• **Aim of the exercise**
Below is some data. Retype exactly the lines starting at the one with "The height and width of the screenshot is (907, 907)." and ending at the one with "Task: Collapse the Бренд filter section".

****************

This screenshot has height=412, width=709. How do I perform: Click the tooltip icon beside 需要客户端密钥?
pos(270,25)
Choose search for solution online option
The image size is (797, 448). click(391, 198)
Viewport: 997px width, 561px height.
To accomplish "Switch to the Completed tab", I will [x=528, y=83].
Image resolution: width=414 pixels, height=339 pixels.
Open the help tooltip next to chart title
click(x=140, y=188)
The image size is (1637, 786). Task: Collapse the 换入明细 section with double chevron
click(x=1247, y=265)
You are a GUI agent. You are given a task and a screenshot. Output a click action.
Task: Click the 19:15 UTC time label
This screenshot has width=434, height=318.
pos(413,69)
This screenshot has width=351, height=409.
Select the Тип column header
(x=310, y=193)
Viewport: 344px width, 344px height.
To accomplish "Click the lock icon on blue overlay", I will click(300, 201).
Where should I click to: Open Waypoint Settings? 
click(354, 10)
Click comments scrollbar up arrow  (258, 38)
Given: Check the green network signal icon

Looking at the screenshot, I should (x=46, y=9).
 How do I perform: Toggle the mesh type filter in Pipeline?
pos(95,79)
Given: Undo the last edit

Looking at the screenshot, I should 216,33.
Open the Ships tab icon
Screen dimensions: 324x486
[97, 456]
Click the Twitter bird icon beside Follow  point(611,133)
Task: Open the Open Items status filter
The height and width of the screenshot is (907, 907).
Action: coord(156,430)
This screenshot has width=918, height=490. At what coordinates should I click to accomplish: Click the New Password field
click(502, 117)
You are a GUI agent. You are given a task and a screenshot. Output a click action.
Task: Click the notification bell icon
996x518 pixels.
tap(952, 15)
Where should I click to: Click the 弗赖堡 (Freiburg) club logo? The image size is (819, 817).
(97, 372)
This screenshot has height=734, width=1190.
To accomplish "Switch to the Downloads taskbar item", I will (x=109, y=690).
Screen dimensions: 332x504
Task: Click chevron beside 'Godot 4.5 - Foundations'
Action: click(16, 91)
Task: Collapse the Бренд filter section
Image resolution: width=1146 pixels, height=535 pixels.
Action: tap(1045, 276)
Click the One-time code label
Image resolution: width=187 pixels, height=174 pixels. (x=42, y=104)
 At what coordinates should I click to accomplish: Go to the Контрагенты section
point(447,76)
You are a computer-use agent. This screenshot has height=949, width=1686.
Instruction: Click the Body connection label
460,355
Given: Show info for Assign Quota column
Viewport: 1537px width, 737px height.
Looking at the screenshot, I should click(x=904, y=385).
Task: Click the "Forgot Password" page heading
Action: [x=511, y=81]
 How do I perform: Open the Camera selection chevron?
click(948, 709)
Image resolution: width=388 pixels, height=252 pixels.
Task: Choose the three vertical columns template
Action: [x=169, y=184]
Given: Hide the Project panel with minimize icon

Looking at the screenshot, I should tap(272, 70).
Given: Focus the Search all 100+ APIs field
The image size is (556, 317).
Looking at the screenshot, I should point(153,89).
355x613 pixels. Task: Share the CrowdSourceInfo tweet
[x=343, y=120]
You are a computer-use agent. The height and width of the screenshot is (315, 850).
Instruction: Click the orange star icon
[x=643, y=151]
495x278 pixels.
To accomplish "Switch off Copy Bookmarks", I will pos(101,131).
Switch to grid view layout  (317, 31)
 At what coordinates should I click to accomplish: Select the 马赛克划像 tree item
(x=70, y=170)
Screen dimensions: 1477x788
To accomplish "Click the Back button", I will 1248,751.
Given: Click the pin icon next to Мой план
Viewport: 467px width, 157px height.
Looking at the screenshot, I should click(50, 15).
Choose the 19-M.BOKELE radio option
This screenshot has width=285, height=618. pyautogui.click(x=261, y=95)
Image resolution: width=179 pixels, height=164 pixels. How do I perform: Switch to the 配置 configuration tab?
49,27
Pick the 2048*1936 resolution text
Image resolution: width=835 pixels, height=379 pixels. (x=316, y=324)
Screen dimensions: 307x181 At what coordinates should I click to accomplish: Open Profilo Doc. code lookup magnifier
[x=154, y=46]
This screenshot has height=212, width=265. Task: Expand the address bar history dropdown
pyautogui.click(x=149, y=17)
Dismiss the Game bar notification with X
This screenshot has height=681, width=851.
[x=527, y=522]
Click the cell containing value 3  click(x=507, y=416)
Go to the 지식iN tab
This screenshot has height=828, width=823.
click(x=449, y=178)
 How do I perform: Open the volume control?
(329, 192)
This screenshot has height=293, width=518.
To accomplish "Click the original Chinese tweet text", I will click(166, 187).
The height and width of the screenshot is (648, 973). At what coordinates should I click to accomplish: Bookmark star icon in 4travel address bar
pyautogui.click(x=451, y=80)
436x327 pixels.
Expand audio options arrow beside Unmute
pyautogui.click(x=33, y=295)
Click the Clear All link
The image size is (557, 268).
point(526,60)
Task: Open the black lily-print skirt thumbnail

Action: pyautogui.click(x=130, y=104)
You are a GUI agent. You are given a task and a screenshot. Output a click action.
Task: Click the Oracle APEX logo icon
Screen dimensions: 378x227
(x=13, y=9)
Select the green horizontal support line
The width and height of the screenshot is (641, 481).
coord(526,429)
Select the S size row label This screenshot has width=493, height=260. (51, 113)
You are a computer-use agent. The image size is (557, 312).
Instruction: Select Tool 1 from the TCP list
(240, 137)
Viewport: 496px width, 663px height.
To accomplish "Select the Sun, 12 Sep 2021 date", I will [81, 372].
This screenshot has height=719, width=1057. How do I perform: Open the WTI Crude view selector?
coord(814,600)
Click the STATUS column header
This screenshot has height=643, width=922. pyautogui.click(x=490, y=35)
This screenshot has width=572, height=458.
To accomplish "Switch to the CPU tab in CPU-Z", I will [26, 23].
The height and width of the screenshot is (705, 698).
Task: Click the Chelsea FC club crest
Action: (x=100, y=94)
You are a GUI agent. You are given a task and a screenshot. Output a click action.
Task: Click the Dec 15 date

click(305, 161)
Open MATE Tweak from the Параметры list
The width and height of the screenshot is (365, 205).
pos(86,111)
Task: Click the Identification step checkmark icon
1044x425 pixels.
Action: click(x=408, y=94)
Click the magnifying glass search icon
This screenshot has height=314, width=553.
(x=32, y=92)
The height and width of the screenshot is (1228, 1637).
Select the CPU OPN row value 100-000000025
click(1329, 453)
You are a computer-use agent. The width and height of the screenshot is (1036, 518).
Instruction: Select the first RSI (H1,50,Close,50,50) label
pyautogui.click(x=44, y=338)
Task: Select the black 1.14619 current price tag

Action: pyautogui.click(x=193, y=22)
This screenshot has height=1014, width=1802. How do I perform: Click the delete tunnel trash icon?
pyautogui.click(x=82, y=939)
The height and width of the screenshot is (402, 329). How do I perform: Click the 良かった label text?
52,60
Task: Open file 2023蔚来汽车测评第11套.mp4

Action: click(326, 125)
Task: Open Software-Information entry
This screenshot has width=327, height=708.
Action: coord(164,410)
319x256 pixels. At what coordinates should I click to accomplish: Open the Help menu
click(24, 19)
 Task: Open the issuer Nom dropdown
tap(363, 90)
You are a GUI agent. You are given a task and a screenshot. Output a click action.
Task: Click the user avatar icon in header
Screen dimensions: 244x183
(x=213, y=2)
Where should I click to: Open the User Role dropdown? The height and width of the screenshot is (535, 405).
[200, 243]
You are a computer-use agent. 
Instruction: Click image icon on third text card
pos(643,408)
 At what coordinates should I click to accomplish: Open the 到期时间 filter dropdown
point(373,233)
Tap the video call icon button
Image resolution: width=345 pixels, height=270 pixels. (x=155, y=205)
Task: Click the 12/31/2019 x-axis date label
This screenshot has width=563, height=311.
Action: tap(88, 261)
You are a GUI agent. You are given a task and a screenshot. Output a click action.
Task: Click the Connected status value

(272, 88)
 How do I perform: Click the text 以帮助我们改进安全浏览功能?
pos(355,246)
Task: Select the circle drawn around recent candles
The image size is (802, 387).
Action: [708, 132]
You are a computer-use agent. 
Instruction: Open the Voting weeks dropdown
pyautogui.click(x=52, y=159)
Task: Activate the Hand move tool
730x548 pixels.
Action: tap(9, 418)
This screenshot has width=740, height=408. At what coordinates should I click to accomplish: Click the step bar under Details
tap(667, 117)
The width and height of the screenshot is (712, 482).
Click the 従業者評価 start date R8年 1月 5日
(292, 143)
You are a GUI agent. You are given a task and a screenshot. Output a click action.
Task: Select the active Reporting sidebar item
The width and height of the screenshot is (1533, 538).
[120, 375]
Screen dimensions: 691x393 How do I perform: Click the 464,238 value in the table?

****************

• **Task answer**
The height and width of the screenshot is (907, 907).
Action: coord(156,430)
This screenshot has width=918, height=490. At what coordinates should I click to accomplish: Click the New Password field
click(502, 117)
You are a GUI agent. You are given a task and a screenshot. Output a click action.
Task: Click the notification bell icon
996x518 pixels.
tap(952, 15)
Where should I click to: Click the 弗赖堡 (Freiburg) club logo? The image size is (819, 817).
(97, 372)
This screenshot has height=734, width=1190.
To accomplish "Switch to the Downloads taskbar item", I will (x=109, y=690).
Screen dimensions: 332x504
Task: Click chevron beside 'Godot 4.5 - Foundations'
Action: click(16, 91)
Task: Collapse the Бренд filter section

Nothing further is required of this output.